The CDC’s 2017 PrEP provider guidelines state all sexually active PrEP users should receive multiple blood tests annually in order to initiate and continue taking PrEP. These tests can easily cost hundreds of dollars per visit, and with no federal coverage for them, it remains unclear how users would pay for them. In a conference call, Azar said community health centers could provide these tests for free, though this is not an official part of the government plan.

PrEP4All Collaboration member James Krellenstein said Ready, Set, PrEP leaves much to be desired, because it is “poised to repeat the errors of Gilead's own Medication Assistance Program, which donated free PrEP to qualified uninsured individuals, albeit on a much smaller scale.”

“Similar to the HHS program, the Medication Assistance Program did not cover lab costs or associated clinical care,” Krellenstein wrote in an email. “As a result, people who access PrEP through the Medication Association Program were found to have a statistically significant lower rate of PrEP initiation and a longer time between PrEP prescription and initiation.”
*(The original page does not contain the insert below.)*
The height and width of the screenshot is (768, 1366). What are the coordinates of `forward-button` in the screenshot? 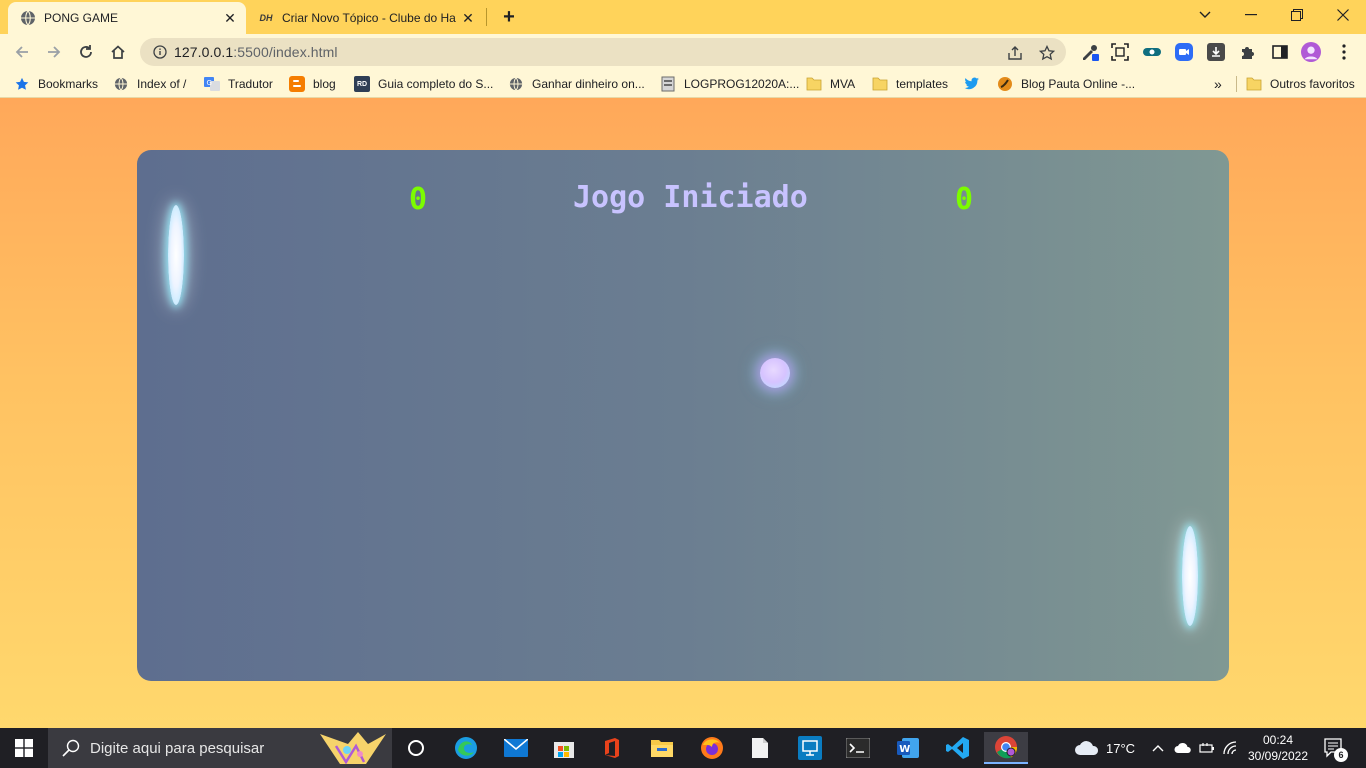 It's located at (54, 52).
While PrEP access is weak nationwide, there are areas where it is more widely used and supported by government health care services, like New York City and San Francisco. In those municipalities, the rate of new HIV infections has declined since the introduction of PrEP and is now reaching a level where there are few HIV-positive people who are at risk of transmitting the virus and few HIV-negative people who are at risk of contracting it.

HHS launched a website — — and a telephone number — 855-447-8410 — to help guide potential patients to PrEP resources.

Correction: A previous version of this story incorrectly stated the percentage of at-risk people who are using PrEP. It is 18 percent, not 1.8 percent.